--- Your assignment ---
All entries must be given again in full, exactly as they were supplied.

━━━━━ Record excerpts ━━━━━

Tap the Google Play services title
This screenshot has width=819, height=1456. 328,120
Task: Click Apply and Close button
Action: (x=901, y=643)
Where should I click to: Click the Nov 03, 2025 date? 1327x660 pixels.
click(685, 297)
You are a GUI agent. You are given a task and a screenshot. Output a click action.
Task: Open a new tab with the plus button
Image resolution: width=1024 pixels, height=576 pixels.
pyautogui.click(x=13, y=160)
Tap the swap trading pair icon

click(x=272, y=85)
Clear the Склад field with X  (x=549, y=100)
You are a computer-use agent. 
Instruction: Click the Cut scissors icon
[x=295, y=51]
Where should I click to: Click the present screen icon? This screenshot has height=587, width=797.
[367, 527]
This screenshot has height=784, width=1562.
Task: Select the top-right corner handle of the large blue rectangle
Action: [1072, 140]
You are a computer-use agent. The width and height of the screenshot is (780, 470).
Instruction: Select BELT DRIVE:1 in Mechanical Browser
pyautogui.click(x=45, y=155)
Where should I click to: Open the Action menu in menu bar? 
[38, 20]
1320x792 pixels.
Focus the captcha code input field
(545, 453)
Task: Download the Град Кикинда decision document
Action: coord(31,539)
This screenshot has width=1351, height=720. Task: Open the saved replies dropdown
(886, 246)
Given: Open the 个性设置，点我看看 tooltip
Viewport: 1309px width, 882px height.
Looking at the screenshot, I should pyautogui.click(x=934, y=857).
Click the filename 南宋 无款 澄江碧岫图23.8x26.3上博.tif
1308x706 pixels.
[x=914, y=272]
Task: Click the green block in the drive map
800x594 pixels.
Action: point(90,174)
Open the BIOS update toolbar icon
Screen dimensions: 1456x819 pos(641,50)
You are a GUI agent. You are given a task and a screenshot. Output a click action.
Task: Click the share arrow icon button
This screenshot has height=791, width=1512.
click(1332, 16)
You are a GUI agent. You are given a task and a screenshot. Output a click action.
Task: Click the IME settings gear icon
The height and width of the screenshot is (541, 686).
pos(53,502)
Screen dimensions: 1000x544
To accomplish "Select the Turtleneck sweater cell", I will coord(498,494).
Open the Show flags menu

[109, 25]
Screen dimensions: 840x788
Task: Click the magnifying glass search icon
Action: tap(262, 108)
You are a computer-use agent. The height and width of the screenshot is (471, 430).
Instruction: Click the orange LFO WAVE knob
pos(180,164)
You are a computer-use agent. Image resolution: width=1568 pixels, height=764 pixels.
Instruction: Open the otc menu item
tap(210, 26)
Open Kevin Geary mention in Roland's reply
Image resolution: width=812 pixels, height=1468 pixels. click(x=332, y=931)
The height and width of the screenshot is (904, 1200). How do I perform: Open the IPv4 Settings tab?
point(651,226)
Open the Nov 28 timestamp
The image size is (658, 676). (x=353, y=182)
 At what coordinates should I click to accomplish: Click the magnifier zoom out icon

━━━━━

--- Result ---
Tap the Google Play services title
This screenshot has width=819, height=1456. 328,120
Task: Click Apply and Close button
Action: (x=901, y=643)
Where should I click to: Click the Nov 03, 2025 date? 1327x660 pixels.
click(685, 297)
You are a GUI agent. You are given a task and a screenshot. Output a click action.
Task: Open a new tab with the plus button
Image resolution: width=1024 pixels, height=576 pixels.
pyautogui.click(x=13, y=160)
Tap the swap trading pair icon

click(x=272, y=85)
Clear the Склад field with X  (x=549, y=100)
You are a computer-use agent. 
Instruction: Click the Cut scissors icon
[x=295, y=51]
Where should I click to: Click the present screen icon? This screenshot has height=587, width=797.
[367, 527]
This screenshot has height=784, width=1562.
Task: Select the top-right corner handle of the large blue rectangle
Action: [1072, 140]
You are a computer-use agent. The width and height of the screenshot is (780, 470).
Instruction: Select BELT DRIVE:1 in Mechanical Browser
pyautogui.click(x=45, y=155)
Where should I click to: Open the Action menu in menu bar? 
[38, 20]
1320x792 pixels.
Focus the captcha code input field
(545, 453)
Task: Download the Град Кикинда decision document
Action: coord(31,539)
This screenshot has width=1351, height=720. Task: Open the saved replies dropdown
(886, 246)
Given: Open the 个性设置，点我看看 tooltip
Viewport: 1309px width, 882px height.
Looking at the screenshot, I should pyautogui.click(x=934, y=857).
Click the filename 南宋 无款 澄江碧岫图23.8x26.3上博.tif
1308x706 pixels.
[x=914, y=272]
Task: Click the green block in the drive map
800x594 pixels.
Action: point(90,174)
Open the BIOS update toolbar icon
Screen dimensions: 1456x819 pos(641,50)
You are a GUI agent. You are given a task and a screenshot. Output a click action.
Task: Click the share arrow icon button
This screenshot has height=791, width=1512.
click(1332, 16)
You are a GUI agent. You are given a task and a screenshot. Output a click action.
Task: Click the IME settings gear icon
The height and width of the screenshot is (541, 686).
pos(53,502)
Screen dimensions: 1000x544
To accomplish "Select the Turtleneck sweater cell", I will coord(498,494).
Open the Show flags menu

[109, 25]
Screen dimensions: 840x788
Task: Click the magnifying glass search icon
Action: tap(262, 108)
You are a computer-use agent. The height and width of the screenshot is (471, 430).
Instruction: Click the orange LFO WAVE knob
pos(180,164)
You are a computer-use agent. Image resolution: width=1568 pixels, height=764 pixels.
Instruction: Open the otc menu item
tap(210, 26)
Open Kevin Geary mention in Roland's reply
Image resolution: width=812 pixels, height=1468 pixels. click(x=332, y=931)
The height and width of the screenshot is (904, 1200). How do I perform: Open the IPv4 Settings tab?
point(651,226)
Open the Nov 28 timestamp
The image size is (658, 676). (x=353, y=182)
 At what coordinates should I click to accomplish: Click the magnifier zoom out icon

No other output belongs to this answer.